You qualify for a housing subsidy if:
- You are registered on the housing demand database at your nearest municipality.
- You have been on the municipal housing demand database (i.e. waiting list) for a minimum period of 10 years.
- You are a South African citizen or have a permanent residency permit.
- You are 18 years or older.
- You are married or living with a partner.
- You are single or divorced, and have proven financial dependants permanently living with you.
- Your maximum monthly household income is R3 500 or less before deductions.
- You or your partner are not current or previous property owners.
- You or your partner have never received a subsidy from the government before.
Priority will be given to applicants who are either 40 years or older, or have special needs (e.g. disabled persons).
- The Department has various other housing subsidy programmes and solutions available.
Make sure that you read the entire purchase contract. It contains important information, such as the consequences of not keeping to the purchase agreement.
- Being blacklisted if you do not keep up with your payments.
- Being evicted.
- You may be handed over to a lawyer.
- Your house can be taken back and given or sold to someone else. Any money received will be used to pay the outstanding loan amount - if you have a loan from a bank.
- You will still be held liable for the balance.
- Not being able to apply for credit again, unless you prove that you have paid off all outstanding debt.

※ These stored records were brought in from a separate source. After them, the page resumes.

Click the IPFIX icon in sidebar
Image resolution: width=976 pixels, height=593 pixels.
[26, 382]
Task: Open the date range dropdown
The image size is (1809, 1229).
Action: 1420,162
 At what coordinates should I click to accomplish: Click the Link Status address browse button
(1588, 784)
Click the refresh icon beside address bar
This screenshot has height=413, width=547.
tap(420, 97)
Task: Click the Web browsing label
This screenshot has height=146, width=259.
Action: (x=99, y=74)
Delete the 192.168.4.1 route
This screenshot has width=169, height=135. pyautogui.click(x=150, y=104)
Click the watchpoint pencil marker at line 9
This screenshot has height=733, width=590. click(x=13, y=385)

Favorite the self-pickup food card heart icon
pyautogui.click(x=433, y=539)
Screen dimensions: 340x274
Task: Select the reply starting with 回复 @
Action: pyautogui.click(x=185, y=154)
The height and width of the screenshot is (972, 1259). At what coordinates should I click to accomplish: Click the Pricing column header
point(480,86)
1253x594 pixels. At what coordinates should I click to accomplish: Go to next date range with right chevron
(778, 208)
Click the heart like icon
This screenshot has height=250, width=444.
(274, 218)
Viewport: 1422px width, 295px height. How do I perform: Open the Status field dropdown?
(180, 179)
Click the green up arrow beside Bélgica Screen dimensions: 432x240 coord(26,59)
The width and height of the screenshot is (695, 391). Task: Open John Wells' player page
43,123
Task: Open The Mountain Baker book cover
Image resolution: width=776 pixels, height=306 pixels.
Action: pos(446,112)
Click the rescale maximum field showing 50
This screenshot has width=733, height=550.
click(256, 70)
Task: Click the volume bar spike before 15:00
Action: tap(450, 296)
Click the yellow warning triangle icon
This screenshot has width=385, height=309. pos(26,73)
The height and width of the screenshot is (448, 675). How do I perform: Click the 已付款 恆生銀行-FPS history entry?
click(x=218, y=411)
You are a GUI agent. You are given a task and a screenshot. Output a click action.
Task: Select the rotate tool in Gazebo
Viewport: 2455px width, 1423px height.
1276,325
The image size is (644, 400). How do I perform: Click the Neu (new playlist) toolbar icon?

Do not buy a house from someone unless they can provide you with a copy of the title deed of the property. If you buy a house without a title deed you cannot prove ownership and the seller may try to claim the house back.
- You may not be denied a housing subsidy or a mortgage loan on the basis of your HIV status.
- You will have to think about medical costs as this will affect the affordability of the house and your ability to repay your mortgage loan.
You can only plan if you know your status.
- A permanently physically disabled person who qualifies to receive a government housing subsidy - or members of such a person's family who care for him/her - is elligible to receive a house specifically altered for their needs in order to enable them to live more independently.
- The alterations to the house are tailor-made to accommodate a variety of special needs. Alterations include: concrete aprons and ramps to facilitate access to houses, special grab rails in bathrooms, kick plates to doors, visible doorbells and special arrangements for access to toilets.